The US and Afghanistan say they have resolved some disagreements on a bilateral security deal but differences remain.
US Secretary of State John Kerry and Afghan president Hamid Karzai held a two days of talks in Kabul on a bilateral security pact due to take effect next year.
President Karzai has failed to win security guarantees so that Afghanistan would be protected by US troops from attacks from outside.
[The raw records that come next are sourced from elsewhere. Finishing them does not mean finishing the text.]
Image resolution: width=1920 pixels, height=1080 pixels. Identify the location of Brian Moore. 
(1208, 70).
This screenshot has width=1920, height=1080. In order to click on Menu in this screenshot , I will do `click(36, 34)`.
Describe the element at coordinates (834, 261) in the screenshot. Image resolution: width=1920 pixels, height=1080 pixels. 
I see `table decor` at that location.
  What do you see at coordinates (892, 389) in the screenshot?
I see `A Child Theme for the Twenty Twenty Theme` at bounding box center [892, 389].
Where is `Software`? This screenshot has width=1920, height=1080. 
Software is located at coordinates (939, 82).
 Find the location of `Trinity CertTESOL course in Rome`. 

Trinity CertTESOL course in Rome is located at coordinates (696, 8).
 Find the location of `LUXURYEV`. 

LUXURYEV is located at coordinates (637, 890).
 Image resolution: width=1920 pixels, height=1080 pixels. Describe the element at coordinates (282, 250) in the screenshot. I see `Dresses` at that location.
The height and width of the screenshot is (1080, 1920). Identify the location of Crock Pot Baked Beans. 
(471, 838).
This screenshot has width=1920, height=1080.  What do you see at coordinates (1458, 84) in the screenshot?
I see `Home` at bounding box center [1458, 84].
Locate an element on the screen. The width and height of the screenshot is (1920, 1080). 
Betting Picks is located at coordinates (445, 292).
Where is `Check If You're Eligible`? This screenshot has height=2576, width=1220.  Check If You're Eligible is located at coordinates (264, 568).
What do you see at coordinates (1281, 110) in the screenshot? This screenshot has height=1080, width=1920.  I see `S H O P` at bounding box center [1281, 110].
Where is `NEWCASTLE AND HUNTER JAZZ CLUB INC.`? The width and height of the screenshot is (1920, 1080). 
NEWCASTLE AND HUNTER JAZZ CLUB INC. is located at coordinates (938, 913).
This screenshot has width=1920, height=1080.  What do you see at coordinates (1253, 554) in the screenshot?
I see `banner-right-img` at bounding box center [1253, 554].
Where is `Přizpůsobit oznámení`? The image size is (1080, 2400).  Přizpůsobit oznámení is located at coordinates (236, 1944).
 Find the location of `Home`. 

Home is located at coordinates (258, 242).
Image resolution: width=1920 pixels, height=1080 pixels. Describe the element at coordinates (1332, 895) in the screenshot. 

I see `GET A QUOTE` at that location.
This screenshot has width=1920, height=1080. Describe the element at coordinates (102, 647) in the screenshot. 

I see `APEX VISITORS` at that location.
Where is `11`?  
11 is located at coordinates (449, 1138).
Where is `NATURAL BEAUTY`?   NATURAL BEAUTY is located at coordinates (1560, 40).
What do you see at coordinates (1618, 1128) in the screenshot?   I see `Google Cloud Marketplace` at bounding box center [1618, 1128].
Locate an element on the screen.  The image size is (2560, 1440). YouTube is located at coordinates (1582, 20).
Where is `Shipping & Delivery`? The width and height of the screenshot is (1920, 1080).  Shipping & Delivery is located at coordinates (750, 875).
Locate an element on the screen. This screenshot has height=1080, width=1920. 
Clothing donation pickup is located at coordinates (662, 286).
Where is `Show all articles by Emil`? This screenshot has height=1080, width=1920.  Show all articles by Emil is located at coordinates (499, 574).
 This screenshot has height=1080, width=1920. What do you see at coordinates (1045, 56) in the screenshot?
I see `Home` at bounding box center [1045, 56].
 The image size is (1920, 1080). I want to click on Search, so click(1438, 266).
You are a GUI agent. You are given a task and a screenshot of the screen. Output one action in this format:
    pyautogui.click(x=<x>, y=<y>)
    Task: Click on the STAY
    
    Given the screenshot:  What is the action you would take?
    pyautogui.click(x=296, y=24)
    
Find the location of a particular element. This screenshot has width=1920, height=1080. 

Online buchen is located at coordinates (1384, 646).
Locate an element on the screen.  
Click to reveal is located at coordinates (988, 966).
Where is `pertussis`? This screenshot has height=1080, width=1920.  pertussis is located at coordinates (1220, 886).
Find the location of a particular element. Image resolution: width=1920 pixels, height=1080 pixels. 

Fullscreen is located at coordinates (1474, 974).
The US will not grant that as it could mire them in a war with Pakistan, the BBC reports.
But Mr Karzai appeared to have secured a US agreement not to carry out attacks on Afghan soil without first consulting the Afghan authorities, the BBC reports.
Mr Karzai said Afghanistan and the US were still divided over immunity for US soldiers who stay in Afghanistan after next year's NATO withdrawal.
While the exact terms partial bilateral security deal have not yet been revealed, the talks failed to resolve the contentious issue of who has jurisdiction for any crimes committed by US forces remaining in Afghanistan after 2014.
President Karzai said it would be considered later by a grand council of elders and then parliament.
But Mr Kerry said if no deal on the issue was reached, there would be no agreement to allow US troops to remain in the country after the NATO-led mission ended in 2014.
The failure to resolve this issue in Iraq led to a total withdrawal of US forces.